Large, on the other hand, is the word of the day for lunch dishes. Sandwiches are enormous with top-notch innards, and salads are massive, overflowing large bowls that easily make two meals (consider getting the dressing on the side so leftovers don't wilt as quickly).
Chinese chicken salad is a perennial best seller, and no wonder -- what a charming toss of breast meat, carrots, almonds, mandarin oranges, scallions and crispy noodles resting on a bed of romaine and Napa cabbage in a mildly sweet glaze. The whole thing's been chopped into a delicate pile, so each forkful marries a richness of flavors. And while the noodle mix is a closely guarded secret, it appears to be an effective toss of spaghettini chow mein noodles and diced Ramen.
The Kohns have crafted the best chef's salad in town, too, with a masterful mix of crisp romaine and field greens, tomatoes, turkey, Cheddar and Swiss, plus firm egg topped with croutons and a surprise cameo of asparagus. There's no lemon-herb dressing today, but Thousand Island fills in nicely, creamy, peppery-sweet and tasting like it's made from scratch. Superior dressing also makes a chicken caesar sing, gilding greens with a robust character and coating hefty carvings of bird teamed with homemade croutons.

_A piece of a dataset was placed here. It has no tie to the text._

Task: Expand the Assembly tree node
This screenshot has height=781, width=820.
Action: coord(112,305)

One day's special of grape chicken salad needs no greater glow than the light moistening of vinaigrette, with red grapes split and roasted to a fig-like consistency, tumbled with pleasantly bitterish field greens, sharp, crumbly Gorgonzola and diced walnuts.
Kohnie's order board boasts 10 sandwich selections, in reality fewer, depending on the whim of the kitchen. Multiple visits find the cafe out of corned beef (the star of Jim's Ultimate, paired with lettuce, tomato and cream cheese; or served hot or cold on dark rye with Dijon). Each visit, too, promises that "tomorrow" will be the day for a Garden burger on an onion bun, but no such luck.

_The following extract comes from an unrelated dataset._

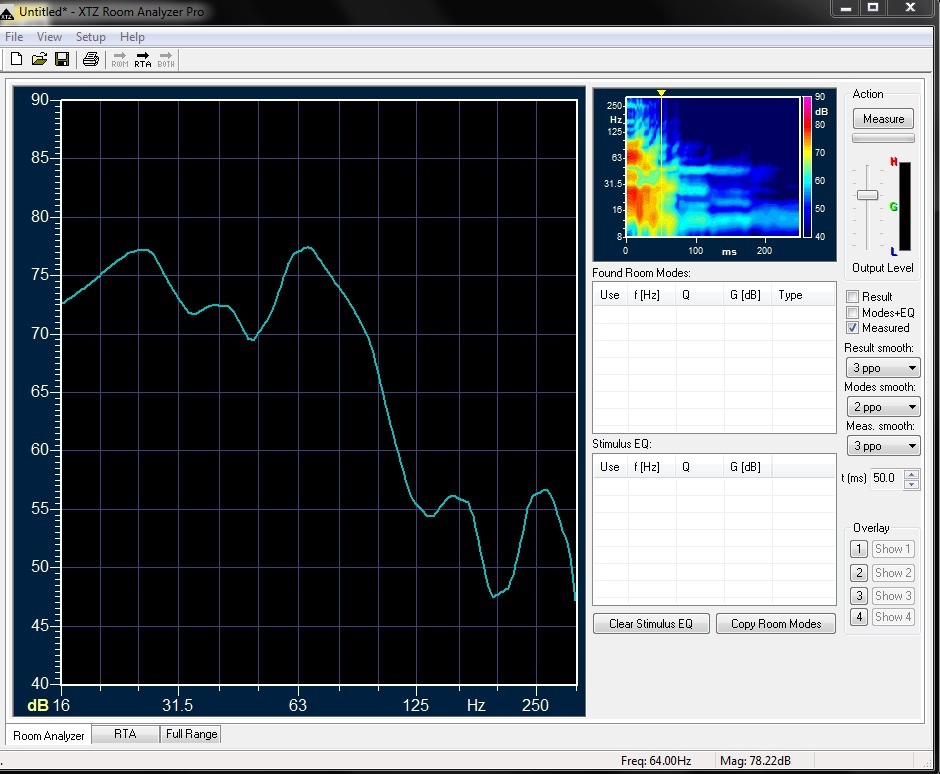Uncheck the Measured checkbox
Image resolution: width=940 pixels, height=774 pixels.
click(852, 328)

Kohn assures that even red-meat eaters will find satisfaction in his B.L.A.T.T. It's true: the monster groans under mountains of slender turkey slices, thick carvings of bacon, milky avocado, lettuce, tomato and a slathering of Kohnie's special sauce (a punchy Dijon/mayonnaise/spice blend). O.T.B. doesn't leave anyone hungry either, loaded with turkey, bacon, cream cheese, lettuce and tomato. Even a simple turkey sandwich shines when coupled with an excellent grade of Swiss.
Still, nothing beats Eddie's Tuna, without a doubt the sexiest sandwich in town. Charlie Tuna would be proud to be the centerfold of this layout, marrying all-white albacore with just a glistening of mayo, then folding it atop tomato, sliced cucumber, Kohnie's sauce, a smear of avocado and field greens. Each bite is better than the last. Served alongside Poore Brothers chips, carrot sticks or a wonderful potato salad sparked with spicy mustard, this sandwich could lead me to stalk Kohnie's cafe.
The Kohns easily could cut some corners, cut prices, and expand their pool of followers to the masses more comfortable with the $5 sandwich range. They could work a lot less -- surely getting up every day at 4:30 a.m. to make everything from scratch is wearisome.
But that's as likely to occur as seeing Robert bubble over with joy, kissing up to each and every newcomer that passes his doorstep, or seeing Ellie restrain from whooping gleefully "I'm out of here!" as the kitchen closes at day's end. Say it loud and say it proud: In a sea of same-old menus and smarmily sincere service, there's nothing phony about the top-notch eats at Kohnie's.